"Le bébé est mort. Il a suffi de quelques secondes. Mila va succomber." Ces phrases pourraient évoquer le début d’un polar, mais Leïla Slimani explore un autre genre. Elle a l’art de sonder les âmes perturbées. Remarquée pour son premier roman Dans le jardin de l’ogre, la jeune auteure confirme son talent, ainsi qu’un goût pour les névroses et les pulsions entraînant ses héroïnes loin, très loin…
On se situe à nouveau dans les beaux quartiers. Myriam a une vie comme celles qu’on lit dans les magazines féminins. Mais elle est frustrée. Comment concilier carrière, féminité et maternité ? Cette aspiration à la perfection hante plus d’une mère de famille. Même si elle adore ses enfants, Myriam a parfois l’impression "qu’ils [la] dévorent vivante". Aussi éprouve-t-elle le besoin de reprendre son métier d’avocate, un choix désapprouvé par son mari. Ils engagent donc Louise. Quelle perle rare ! Sa patronne ne tarit pas d’éloges à l’égard de cette "fée imperturbable".
Dans ce milieu, les employés font partie des meubles.
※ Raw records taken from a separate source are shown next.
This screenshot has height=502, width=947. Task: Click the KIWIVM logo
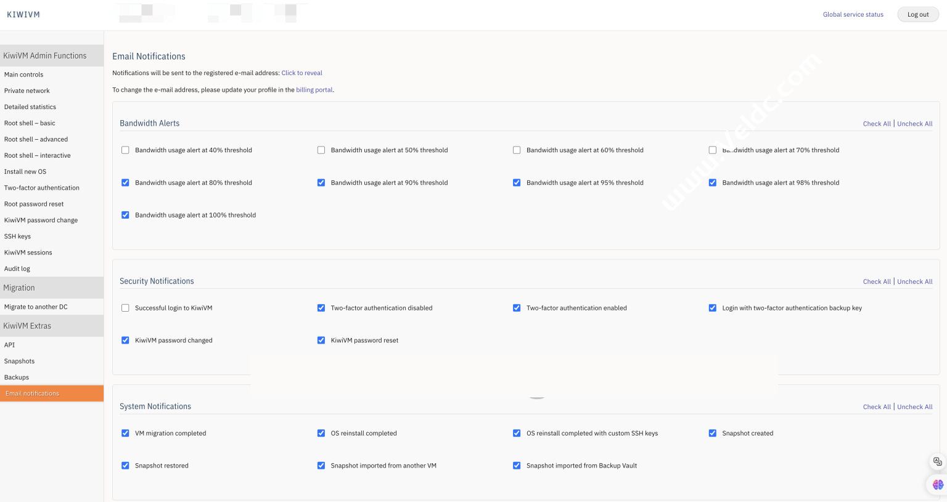click(23, 14)
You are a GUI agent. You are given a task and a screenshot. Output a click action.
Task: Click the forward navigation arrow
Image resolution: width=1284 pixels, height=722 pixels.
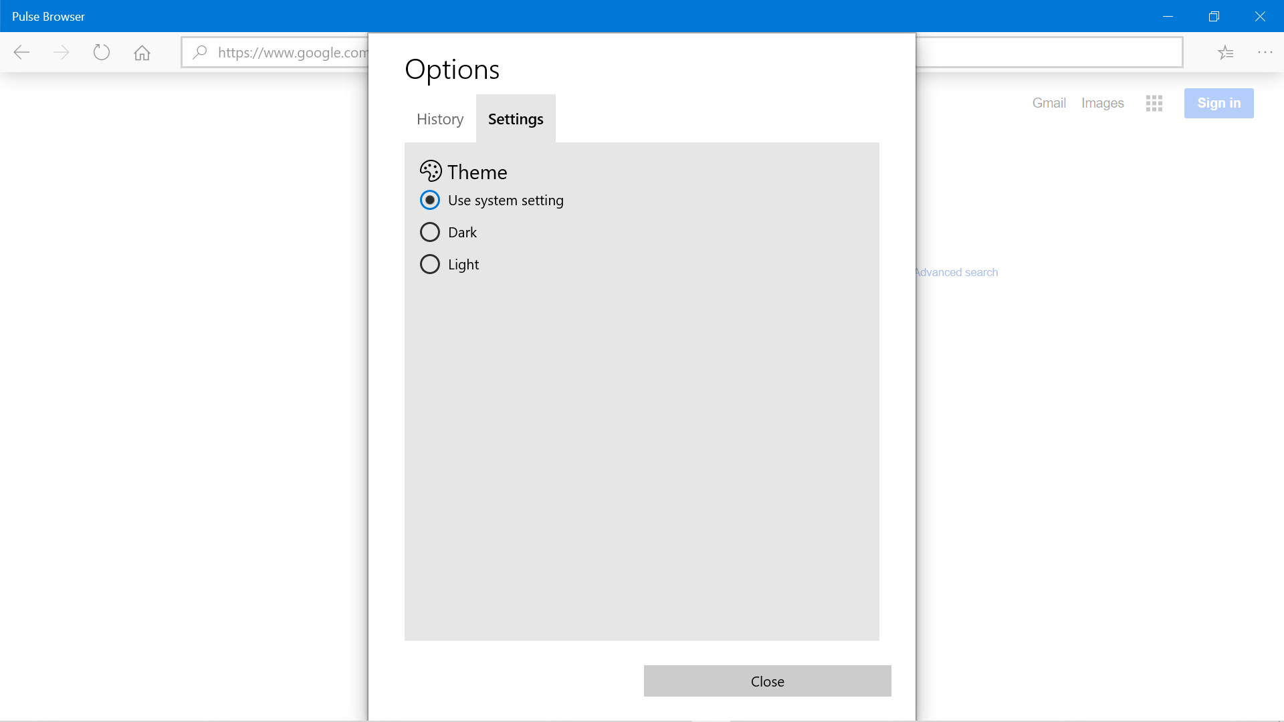pos(61,52)
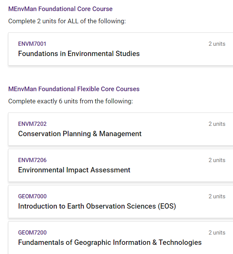This screenshot has height=254, width=233.
Task: Click the 2 units label for ENVM7206
Action: pyautogui.click(x=217, y=160)
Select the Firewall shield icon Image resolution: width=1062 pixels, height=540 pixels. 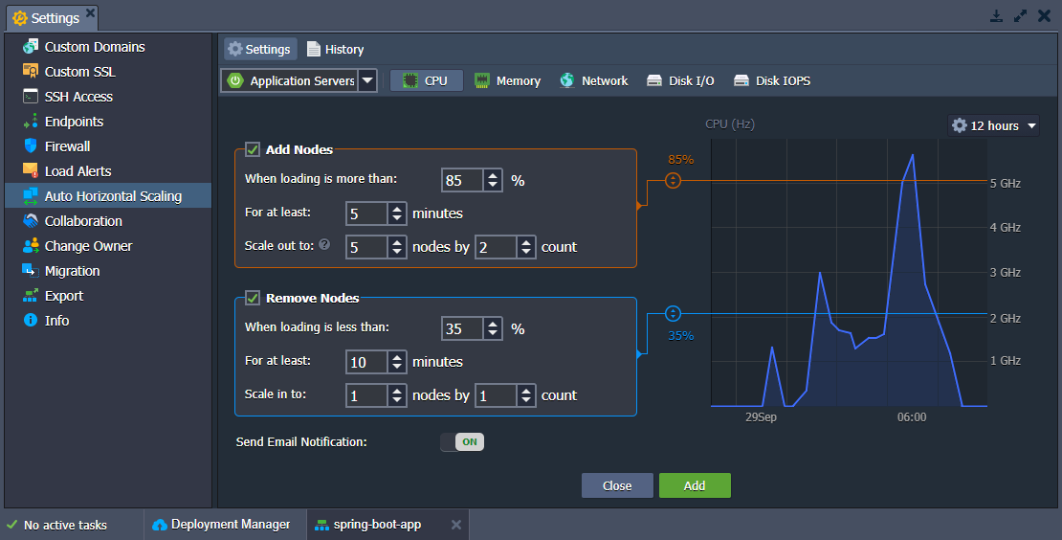(30, 146)
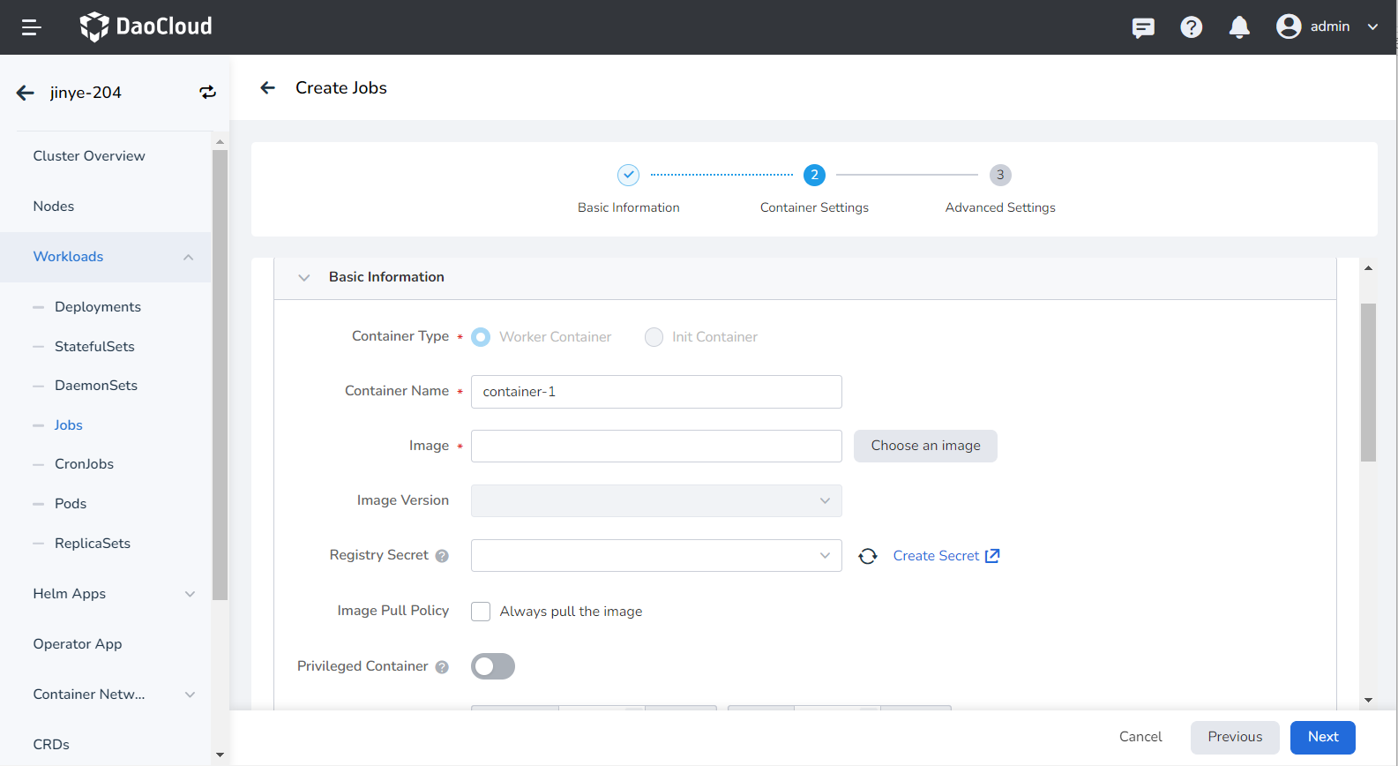
Task: Click into the Image input field
Action: [656, 446]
La nounou se fond dans le décor, tout en s’intégrant parfaitement à cette famille qu’elle envie tant. Pourtant "son visage est comme une mer paisible, dont personne ne pourrait soupçonner les abysses". Plusieurs personnages se succèdent alors pour sonder ses démons, sur un air de berceuse infernale. On suit inexorablement la mécanique intérieure d’un être qui perd pied. Propulsé sur un toboggan, le lecteur ne peut arrêter cette chute vertigineuse et fascinante. La tragédie de Leïla Slimani est parfaitement huilée. Et elle parvient en filigrane à dresser le portrait de nos prisons sociétales et intimes.